Taurodontism, variations in tooth number, and misshapened crowns in Wnt10a null mice and human kindreds
Author(s) -
Yang Jie,
Wang ShihKai,
Choi Murim,
Reid Bryan M.,
Hu Yuanyuan,
Lee YuanLing,
Herzog Curtis R.,
KimBerman Hera,
Lee Moses,
Benke Paul J.,
Kent Lloyd K. C.,
Simmer James P.,
Hu Jan C.C.
Publication year - 2015
Publication title -
molecular genetics and genomic medicine
Language(s) - English
Resource type - Journals
SCImago Journal Rank - 0.765
H-Index - 29
ISSN - 2324-9269
DOI - 10.1002/mgg3.111
Subject(s) - molar , null allele , biology , penetrance , hypodontia , medicine , axin2 , phenotype , genetics , dentistry , wnt signaling pathway , gene
WNT 10A is a signaling molecule involved in tooth development, and WNT 10A defects are associated with tooth agenesis.

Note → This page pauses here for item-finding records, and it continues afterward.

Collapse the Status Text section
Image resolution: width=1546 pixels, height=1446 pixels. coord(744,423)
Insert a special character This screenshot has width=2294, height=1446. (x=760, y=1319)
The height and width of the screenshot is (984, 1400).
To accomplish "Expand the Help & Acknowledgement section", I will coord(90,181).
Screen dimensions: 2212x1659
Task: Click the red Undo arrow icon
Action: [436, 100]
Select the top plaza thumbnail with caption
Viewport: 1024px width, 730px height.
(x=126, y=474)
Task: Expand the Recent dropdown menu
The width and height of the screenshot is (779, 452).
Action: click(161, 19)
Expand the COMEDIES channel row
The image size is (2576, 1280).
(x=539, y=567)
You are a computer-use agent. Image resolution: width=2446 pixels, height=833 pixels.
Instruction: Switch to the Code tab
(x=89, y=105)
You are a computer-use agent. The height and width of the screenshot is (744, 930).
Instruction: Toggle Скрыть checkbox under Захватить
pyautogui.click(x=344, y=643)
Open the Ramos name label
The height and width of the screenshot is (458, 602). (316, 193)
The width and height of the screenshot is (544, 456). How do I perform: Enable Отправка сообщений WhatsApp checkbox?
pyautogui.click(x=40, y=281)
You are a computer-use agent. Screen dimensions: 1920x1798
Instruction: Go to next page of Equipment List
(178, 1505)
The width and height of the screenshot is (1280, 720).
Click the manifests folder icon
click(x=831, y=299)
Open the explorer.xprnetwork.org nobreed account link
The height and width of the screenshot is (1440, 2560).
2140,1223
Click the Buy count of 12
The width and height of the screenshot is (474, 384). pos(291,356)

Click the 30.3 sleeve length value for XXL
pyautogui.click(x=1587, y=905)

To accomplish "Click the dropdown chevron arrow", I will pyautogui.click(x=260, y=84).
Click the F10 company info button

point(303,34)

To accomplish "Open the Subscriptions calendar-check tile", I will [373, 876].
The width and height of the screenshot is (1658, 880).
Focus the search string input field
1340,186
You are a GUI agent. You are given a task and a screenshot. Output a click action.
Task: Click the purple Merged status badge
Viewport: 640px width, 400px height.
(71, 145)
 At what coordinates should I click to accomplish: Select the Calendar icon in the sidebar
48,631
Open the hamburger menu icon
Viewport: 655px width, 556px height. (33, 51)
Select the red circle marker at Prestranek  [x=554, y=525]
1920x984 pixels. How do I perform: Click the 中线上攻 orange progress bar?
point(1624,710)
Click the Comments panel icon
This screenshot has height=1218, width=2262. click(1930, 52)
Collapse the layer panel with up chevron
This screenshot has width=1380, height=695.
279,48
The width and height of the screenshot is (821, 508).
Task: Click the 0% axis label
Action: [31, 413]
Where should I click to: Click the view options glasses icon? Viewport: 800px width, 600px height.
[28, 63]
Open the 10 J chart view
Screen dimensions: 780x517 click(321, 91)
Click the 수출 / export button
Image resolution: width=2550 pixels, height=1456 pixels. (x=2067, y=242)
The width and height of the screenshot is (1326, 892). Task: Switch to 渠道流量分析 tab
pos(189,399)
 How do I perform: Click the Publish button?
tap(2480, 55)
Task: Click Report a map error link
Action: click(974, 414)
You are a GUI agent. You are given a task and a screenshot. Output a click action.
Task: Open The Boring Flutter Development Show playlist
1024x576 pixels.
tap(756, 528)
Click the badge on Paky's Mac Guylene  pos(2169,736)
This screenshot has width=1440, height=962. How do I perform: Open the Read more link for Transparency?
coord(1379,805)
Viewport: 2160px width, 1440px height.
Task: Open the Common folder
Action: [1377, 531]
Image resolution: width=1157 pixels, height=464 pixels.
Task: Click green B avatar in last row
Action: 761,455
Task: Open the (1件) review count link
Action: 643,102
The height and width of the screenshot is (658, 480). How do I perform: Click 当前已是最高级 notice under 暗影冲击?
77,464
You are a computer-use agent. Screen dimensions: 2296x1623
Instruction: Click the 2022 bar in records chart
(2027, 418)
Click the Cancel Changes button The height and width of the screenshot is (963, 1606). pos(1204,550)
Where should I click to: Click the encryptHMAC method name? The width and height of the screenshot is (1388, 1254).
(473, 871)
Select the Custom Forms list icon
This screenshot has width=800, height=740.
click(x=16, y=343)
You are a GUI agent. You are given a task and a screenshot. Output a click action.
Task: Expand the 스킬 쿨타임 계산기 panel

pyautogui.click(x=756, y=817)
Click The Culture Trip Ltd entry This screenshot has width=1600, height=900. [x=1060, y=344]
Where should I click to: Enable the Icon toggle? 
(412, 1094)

We characterized Wnt10a null mice generated by the knockout mouse project ( KOMP ) and six families with WNT 10A mutations, including a novel p.Arg104Cys defect, in the absence of EDA , EDAR , or EDARADD variations. Wnt10a null mice exhibited supernumerary mandibular fourth molars, and smaller molars with abnormal cusp patterning and root taurodontism. Wnt10a −/− incisors showed distinctive apical–lingual wedge‐shaped defects. These findings spurred us to closely examine the dental phenotypes of our WNT 10A families. WNT 10A heterozygotes exhibited molar root taurodontism and mild tooth agenesis (with incomplete penetrance) in their permanent dentitions. Individuals with two defective WNT 10A alleles showed severe tooth agenesis and had fewer cusps on their molars. The misshapened molar crowns and roots were consistent with the Wnt10a null phenotype and were not previously associated with WNT 10A defects. The missing teeth contrasted with the presence of supplemental teeth in the Wnt10a null mice and demonstrated mammalian species differences in the roles of Wnt signaling in early tooth development. We conclude that molar crown and root dysmorphologies are caused by WNT 10A defects and that the severity of the tooth agenesis correlates with the number of defective WNT 10A alleles.